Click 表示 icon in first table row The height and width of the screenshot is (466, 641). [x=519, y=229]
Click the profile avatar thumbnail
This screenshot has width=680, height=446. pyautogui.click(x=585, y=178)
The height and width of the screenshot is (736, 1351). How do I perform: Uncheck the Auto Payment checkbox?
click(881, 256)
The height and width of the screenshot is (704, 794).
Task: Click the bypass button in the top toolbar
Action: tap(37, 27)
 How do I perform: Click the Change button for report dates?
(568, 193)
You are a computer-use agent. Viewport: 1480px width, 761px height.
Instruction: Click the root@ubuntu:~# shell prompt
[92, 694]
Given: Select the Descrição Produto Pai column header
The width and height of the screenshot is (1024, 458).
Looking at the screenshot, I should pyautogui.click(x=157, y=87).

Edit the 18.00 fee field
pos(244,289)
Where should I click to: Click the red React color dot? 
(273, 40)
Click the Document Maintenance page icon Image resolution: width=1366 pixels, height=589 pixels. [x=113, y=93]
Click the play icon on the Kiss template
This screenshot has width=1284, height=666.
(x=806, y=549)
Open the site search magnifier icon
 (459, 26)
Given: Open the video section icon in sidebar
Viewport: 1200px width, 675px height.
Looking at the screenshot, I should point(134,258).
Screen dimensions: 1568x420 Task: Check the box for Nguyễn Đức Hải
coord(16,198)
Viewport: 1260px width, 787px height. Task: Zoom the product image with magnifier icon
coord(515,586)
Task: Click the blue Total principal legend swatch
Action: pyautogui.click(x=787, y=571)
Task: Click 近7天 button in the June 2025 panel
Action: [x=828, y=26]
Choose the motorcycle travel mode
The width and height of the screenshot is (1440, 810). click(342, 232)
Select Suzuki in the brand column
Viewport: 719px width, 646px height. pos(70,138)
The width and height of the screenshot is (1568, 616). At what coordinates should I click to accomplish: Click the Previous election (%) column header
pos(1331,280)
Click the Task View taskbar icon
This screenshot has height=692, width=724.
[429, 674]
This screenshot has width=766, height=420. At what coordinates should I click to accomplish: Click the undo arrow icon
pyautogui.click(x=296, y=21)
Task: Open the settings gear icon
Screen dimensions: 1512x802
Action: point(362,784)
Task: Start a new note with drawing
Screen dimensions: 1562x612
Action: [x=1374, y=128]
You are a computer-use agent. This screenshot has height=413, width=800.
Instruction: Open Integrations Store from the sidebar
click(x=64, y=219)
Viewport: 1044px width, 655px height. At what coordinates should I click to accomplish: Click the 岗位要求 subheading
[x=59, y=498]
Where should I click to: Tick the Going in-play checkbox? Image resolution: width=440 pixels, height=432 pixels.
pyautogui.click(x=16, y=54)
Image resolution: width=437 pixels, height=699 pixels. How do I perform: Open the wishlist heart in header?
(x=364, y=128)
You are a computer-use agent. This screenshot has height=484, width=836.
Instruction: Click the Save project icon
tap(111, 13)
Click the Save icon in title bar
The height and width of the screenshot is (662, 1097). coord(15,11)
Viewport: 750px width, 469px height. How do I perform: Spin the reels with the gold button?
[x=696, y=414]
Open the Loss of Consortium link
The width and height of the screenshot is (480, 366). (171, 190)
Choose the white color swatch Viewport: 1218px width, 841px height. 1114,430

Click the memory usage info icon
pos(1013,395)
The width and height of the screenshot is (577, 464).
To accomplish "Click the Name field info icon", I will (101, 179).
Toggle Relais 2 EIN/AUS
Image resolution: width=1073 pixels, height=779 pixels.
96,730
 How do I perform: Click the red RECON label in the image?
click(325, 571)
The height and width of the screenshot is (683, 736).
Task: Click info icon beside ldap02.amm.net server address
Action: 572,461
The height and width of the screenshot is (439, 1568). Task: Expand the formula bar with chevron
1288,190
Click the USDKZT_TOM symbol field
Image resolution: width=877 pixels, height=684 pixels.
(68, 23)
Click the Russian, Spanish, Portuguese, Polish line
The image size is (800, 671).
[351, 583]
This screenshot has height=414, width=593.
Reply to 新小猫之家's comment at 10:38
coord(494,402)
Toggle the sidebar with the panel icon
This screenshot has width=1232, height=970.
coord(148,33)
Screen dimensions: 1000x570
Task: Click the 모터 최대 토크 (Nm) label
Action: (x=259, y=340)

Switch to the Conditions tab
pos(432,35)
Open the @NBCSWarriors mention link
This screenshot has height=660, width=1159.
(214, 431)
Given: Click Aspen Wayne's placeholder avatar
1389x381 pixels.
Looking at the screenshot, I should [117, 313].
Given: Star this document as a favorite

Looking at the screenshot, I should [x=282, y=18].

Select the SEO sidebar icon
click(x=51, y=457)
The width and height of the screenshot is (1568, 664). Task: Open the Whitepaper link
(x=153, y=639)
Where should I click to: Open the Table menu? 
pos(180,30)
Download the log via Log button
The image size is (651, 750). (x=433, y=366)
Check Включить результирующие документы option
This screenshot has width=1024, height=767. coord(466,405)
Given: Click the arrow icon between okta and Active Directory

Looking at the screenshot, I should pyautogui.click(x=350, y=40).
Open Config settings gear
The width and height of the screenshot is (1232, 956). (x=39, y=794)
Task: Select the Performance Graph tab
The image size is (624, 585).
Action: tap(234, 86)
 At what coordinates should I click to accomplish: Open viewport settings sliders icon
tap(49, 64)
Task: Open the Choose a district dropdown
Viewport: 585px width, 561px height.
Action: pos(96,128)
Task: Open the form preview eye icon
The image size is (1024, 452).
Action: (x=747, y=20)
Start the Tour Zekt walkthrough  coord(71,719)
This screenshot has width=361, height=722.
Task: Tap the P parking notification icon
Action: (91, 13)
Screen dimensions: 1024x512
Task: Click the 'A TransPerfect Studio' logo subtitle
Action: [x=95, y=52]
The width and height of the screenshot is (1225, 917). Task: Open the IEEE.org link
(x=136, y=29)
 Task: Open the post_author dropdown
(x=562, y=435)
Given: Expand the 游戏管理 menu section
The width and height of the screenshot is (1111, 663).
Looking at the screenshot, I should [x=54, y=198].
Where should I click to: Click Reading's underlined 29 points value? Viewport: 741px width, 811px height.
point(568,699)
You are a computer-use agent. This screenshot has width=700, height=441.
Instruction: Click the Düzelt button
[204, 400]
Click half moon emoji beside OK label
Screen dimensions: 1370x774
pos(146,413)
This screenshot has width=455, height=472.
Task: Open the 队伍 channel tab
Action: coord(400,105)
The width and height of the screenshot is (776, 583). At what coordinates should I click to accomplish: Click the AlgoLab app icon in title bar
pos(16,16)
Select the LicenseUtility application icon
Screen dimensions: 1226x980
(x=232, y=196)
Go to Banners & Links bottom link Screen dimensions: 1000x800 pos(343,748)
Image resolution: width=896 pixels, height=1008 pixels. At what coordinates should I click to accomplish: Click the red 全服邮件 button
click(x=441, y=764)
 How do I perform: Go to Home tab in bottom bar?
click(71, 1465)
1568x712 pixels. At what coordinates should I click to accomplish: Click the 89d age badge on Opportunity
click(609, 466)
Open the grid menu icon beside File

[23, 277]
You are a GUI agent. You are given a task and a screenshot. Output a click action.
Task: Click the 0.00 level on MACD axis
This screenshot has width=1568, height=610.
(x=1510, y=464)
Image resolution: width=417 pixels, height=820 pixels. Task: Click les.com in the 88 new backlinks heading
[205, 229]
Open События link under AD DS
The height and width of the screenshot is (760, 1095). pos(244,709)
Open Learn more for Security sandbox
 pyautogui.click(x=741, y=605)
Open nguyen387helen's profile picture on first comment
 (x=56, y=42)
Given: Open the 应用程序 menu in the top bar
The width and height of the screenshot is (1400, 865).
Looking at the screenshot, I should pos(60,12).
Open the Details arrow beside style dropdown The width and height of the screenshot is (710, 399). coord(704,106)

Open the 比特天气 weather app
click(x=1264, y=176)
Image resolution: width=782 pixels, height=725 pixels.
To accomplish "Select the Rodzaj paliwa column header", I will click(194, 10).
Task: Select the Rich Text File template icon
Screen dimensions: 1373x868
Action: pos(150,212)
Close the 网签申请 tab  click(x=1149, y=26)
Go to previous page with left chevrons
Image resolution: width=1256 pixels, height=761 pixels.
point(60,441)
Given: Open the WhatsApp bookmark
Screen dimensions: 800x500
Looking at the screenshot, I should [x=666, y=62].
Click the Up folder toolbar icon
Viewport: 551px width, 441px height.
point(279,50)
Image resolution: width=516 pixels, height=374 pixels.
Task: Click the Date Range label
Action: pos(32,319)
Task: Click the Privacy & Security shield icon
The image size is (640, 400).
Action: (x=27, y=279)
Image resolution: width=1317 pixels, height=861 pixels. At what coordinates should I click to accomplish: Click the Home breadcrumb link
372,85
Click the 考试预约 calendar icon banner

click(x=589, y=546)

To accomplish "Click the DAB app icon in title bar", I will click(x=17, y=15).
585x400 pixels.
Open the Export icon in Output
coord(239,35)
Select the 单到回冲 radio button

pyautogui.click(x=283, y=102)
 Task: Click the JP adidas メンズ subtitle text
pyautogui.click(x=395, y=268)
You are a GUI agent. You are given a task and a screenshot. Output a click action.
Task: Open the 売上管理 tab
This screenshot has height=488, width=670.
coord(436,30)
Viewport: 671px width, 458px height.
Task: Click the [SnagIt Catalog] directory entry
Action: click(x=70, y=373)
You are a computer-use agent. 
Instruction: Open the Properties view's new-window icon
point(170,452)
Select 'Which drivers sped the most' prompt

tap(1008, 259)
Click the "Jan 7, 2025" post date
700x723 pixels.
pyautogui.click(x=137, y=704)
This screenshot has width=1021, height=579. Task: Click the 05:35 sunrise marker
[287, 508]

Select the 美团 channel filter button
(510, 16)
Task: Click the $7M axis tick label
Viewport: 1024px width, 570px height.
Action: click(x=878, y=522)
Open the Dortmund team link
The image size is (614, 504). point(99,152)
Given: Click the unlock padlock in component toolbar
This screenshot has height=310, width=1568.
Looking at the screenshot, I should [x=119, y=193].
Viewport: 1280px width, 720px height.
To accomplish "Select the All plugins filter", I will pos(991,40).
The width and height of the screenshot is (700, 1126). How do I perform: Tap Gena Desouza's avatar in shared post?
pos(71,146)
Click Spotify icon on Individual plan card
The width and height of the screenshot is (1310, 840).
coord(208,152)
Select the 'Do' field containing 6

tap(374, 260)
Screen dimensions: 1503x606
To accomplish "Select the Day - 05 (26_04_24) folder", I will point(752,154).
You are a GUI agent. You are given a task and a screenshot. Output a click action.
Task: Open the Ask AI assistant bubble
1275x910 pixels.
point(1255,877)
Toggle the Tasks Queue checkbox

* **Assigned task**
I need every line from the material that contains the word "axis".

* **Response**
Task: Click the 0.00 level on MACD axis
Task: Click the $7M axis tick label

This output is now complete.